Okay, I like this guy, like we've been friends for a while, we're not really good friends, but when we are around each other we have a good time. There are two reasons I haven't been around him more. One I have a boyfriend, and I REALLY love him, I feel so head over heels for him, we've went out for almost a year and I honestly think he is the one I want to spend the rest of my life with because I know he loves me and he would never let anything happen to me. It's kinda like we're already married, we fight like husband and wife and everything, but we always make up.
Reason number 2 is that this guy I like is Gothic and I am... very, very far from that.. I am one of the 4 most popular girls in my class. I like this guy.. we'll call him "Sam", well Sam is so cool, he has the best personality, he doesn't act really gothic or anything, he just dresses gothic.. He's so fun to be around, and with a haircut, would be so so so Sexy. My friends know that I feel this way for them, and I don't think they'd disapprove, because they respect my feelings and everyting and if I wanted to break up with my boyfriend and be with Sam they would be okay with it.
BUT, the problem is, I'm not sure what my feelings are.. I think I might just be attracted to him because my boyfriend and I are getting really serious and I'm afraid I'll never be with anyone else and know anyone else, like love for them.. I'm just not sure what my feelings are.
Would it be terribly wwrong of me to spend a few days with Sam and see how I feel about him. I'm just scared that if I do break up with my boyfriend, which I do not want to do at all, that he may not even like me, because I don't believe in the same kind of things he does, I mean I'm not totally anti-gothic or anything, but I don't believe in the whole Satan Rocks thing, he knows that I feel that way, but don't know if it would be weird if I was with him because of the religion thing.
Please help me, I'm sorry, I know this is a really long entry, but I am in need of help- ALOT
Additional info, added Thursday May 5 2005, 10:03 am: Maybe its just a sexual attraction, I don't know, I'm so confused!. Want to answer more questions in the Relationships category? Maybe give some free advice about: Love Life? Missa8305 answered Thursday May 5 2005, 7:35 pm: Well...Whether it would be right or wrong depends on what exactly you intend to do with "Sam" while you're spending time together :P If all you want to do is get to know him better, I don't see anything wrong with that. You said that the two of you are friends, but not very close...There is nothing wrong with spending time with your friends and getting to know them on a deeper level.

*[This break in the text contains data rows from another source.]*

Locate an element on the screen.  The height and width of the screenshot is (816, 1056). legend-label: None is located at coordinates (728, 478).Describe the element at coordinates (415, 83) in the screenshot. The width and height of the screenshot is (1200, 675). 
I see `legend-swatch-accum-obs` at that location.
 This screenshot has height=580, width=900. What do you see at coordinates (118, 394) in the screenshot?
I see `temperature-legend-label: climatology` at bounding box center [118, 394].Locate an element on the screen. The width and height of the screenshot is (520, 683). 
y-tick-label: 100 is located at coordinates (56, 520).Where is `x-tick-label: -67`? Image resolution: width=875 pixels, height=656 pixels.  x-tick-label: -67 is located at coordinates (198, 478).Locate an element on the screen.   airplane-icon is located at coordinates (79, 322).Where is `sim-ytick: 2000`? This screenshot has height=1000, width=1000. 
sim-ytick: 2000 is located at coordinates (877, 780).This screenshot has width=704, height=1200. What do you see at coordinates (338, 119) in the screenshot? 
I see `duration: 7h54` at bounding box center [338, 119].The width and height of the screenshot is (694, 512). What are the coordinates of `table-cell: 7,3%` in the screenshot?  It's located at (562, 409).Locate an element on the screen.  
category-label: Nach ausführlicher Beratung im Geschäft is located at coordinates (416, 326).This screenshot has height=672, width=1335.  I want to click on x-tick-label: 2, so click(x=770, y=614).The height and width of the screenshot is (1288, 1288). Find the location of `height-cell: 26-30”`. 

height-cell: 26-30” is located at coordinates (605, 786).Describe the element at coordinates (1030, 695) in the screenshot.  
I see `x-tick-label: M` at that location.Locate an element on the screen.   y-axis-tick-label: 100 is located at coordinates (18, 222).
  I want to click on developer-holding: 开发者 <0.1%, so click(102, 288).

However, beware. If your boyfriend is the jealous type, he might not like you spending time with your male friends. That doesn't mean you shouldn't. I've said this before and I will say it to you too, it's okay for your boyfriend to feel insecure. But it's not okay when he starts hurling accusations at you when you've done nothing wrong. Such insecurities should be discussed, you should re-assure him, and he should trust you.
I do see one little problem though...Whether or not it's simply attraction, can you control yourself around this person? Do you think that if you got to know him better, you could remain platonic friends until you made your decision? If not, you should seriously reconsider, because you could be endangering the relationship that you have with your boyfriend.
I also think that you should give some more thought as to why you are interested in another guy if you are so happy with your relationship. It could be as you said before. Maybe things between the two of you are getting too serious and you're afraid. But you also mentioned that the two of you fight like a married couple. While I understand that the two of you always seem to make up, are you really resolving the conflict? Or are you just having the same arguement over and over again? I really can't even venture a guess at what is causing you to have second thoughts, I don't know you or your boyfriend, or what your relationship it like. I only have about a page of information to go on. So this is something that you are going to have to investigate yourself.
When you have evaluated your current relationship, and gotten to know this Sam fellow better, you will be better prepared to make your decision. Just remember...Often, when our relationships get rough, we tend to forget how rewarding they really are, and start to think that things would be a lot easier with someone else. Not true. Every relationship, no matter how successful, requires hard work and persistance. Because every relationship comes with it's own set of obstacles. So...While you may be imagining that you would happier with Sam instead of your boyfriend, remember that this is someone that you don't know very well, and who you have not had to work trough and trails and tribulations with. Not suggesting that you avoid Sam, but I'm not suggesting that you dump your boyfriend either. Just give the matter some serious thought and take your time.